Provided text:

Beijing’s rejection of Donald Trump’s demand to allow an American team to investigate the origins of Covid-19 is on expected lines. But China’s contention that it too is a victim of the pandemic offers no solace to the US or the rest of the world. What policymakers around the world are keen to get a grip on is the extent of its culpability, if any, in withholding crucial information that could have prevented the spread. Did China fumble in its initial response to the outbreak, did the missteps worsen the crisis, did it misreport the situation, did it knowingly influence the WHO against imposing a timely travel ban? Was escaping blame its sole goal? The questions need to be answered not because the world needs someone to pin the responsibility on and then demand punishment, but because of what it holds for the future.
Establishing the facts surrounding the virus’ origins and the immediate response is the only way forward to putting in place international public health agreements on reporting a potential outbreak. While holding the countries accountable, the guidelines should make it binding on them to sound the alarm early and allow on-the-ground access. But for such mechanisms to materialise, organisations like the WHO where all member-states are promised an equal stake need to be strengthened, not weakened, as Trump intends doing. A key lesson is that the WHO should no longer be at the mercy of a single country for information that affects the security of all.

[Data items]
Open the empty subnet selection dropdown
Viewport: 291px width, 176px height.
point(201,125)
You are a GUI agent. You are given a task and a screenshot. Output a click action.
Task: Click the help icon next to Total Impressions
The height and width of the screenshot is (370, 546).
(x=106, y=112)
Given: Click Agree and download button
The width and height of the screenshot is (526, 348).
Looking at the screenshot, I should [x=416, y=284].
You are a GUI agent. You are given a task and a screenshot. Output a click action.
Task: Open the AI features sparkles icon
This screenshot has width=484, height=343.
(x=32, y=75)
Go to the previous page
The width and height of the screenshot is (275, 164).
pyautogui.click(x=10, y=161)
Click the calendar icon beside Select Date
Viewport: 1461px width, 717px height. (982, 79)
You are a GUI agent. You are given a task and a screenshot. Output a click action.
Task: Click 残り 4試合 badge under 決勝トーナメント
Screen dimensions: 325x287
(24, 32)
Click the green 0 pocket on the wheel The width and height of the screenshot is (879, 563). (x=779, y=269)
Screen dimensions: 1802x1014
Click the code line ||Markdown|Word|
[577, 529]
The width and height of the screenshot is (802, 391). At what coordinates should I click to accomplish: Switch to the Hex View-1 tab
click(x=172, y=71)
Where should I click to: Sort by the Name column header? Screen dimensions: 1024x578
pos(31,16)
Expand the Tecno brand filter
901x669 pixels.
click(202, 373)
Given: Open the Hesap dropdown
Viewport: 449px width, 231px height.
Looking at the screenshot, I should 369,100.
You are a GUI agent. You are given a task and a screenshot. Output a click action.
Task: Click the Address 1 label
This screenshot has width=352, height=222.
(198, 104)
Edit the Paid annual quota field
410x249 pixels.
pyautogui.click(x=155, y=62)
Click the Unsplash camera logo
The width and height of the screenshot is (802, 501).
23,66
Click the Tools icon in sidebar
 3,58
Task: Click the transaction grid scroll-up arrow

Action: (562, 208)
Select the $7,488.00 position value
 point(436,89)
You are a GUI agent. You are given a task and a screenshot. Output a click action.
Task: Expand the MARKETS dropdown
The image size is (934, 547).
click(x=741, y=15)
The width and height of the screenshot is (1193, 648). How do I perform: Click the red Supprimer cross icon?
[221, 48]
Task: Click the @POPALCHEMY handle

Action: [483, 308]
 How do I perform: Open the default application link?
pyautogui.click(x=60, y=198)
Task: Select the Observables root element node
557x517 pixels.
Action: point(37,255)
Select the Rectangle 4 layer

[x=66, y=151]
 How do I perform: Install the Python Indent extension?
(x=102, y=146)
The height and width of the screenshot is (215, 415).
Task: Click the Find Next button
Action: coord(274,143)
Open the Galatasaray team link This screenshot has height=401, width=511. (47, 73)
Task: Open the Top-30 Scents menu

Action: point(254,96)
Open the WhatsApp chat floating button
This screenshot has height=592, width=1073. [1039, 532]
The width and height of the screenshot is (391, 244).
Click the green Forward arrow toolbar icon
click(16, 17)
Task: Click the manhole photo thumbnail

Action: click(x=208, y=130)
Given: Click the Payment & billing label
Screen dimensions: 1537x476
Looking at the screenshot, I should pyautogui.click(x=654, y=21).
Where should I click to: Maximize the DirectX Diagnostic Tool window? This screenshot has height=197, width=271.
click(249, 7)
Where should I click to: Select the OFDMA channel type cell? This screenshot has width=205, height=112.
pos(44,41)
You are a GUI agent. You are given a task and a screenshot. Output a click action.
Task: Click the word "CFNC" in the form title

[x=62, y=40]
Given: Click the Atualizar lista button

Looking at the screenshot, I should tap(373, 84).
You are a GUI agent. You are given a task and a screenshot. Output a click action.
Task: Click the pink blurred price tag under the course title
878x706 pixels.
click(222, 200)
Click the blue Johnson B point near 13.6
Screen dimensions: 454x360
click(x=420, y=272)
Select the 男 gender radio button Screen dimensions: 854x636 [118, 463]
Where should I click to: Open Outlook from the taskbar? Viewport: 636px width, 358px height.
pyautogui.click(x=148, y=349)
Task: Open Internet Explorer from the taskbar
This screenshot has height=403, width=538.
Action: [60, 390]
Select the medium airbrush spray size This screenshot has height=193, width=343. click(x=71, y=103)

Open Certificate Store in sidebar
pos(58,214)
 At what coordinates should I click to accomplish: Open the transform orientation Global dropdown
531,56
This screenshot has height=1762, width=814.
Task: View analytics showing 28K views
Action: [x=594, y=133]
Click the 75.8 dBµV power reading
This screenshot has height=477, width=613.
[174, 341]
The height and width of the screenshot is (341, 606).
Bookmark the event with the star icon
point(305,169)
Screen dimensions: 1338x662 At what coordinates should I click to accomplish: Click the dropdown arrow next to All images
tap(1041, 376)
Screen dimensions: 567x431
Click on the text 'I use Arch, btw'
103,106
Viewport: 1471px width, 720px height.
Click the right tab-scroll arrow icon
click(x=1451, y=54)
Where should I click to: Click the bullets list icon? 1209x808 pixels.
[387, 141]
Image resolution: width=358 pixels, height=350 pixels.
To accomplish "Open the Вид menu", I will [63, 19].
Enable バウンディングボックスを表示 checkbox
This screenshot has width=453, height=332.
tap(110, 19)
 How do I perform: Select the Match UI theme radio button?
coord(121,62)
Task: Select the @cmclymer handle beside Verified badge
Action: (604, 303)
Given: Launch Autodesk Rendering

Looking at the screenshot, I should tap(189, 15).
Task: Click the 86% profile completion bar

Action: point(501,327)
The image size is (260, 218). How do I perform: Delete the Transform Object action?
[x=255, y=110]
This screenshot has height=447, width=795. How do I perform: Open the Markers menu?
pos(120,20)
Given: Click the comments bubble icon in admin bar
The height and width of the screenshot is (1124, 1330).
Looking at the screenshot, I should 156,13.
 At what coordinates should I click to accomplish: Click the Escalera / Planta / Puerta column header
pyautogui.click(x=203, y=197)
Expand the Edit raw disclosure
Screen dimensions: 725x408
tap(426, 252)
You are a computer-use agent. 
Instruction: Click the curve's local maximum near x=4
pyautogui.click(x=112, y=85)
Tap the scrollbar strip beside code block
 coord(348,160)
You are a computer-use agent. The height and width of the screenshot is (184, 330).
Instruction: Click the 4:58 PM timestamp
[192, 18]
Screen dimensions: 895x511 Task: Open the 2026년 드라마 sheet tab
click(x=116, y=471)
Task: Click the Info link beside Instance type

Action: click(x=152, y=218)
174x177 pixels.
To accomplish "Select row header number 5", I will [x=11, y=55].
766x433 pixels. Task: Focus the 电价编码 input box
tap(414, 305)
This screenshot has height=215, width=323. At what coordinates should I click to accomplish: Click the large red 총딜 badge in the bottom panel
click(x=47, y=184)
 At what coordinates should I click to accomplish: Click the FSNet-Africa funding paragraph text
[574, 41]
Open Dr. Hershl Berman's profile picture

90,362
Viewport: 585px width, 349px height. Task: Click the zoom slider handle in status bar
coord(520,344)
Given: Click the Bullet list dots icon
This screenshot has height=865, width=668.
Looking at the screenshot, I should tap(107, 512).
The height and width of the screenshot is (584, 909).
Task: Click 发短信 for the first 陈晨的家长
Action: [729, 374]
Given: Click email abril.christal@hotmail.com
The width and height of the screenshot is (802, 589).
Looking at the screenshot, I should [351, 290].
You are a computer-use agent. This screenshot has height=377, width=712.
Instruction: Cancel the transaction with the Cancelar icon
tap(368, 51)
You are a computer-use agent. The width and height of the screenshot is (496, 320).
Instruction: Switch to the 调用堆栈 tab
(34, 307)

Work instructions:
1 - Please write out the Covid-19 origins editorial between "Establishing the facts" and "security of all.", inclusive.
2 - Write what comes next in the Covid-19 origins editorial, picking up after its final sentence.

Answer list:
1 -
Establishing the facts surrounding the virus’ origins and the immediate response is the only way forward to putting in place international public health agreements on reporting a potential outbreak. While holding the countries accountable, the guidelines should make it binding on them to sound the alarm early and allow on-the-ground access. But for such mechanisms to materialise, organisations like the WHO where all member-states are promised an equal stake need to be strengthened, not weakened, as Trump intends doing. A key lesson is that the WHO should no longer be at the mercy of a single country for information that affects the security of all.

2 -
There is little doubt about Beijing’s lack of transparency on the emergence of the virus, but holding it responsible for the US becoming the current epicentre only results in blame-shifting — a game both the leading economies routinely indulge in. It is not the time to pick fights. It dilutes the kind of international cooperation that a pandemic requires. One that will help understand and contain the coranavirus by sharing scientific expertise to guide policy. One that will see wider and faster cooperation on R&D, on logistical support to healthcare workers, and on lending hope.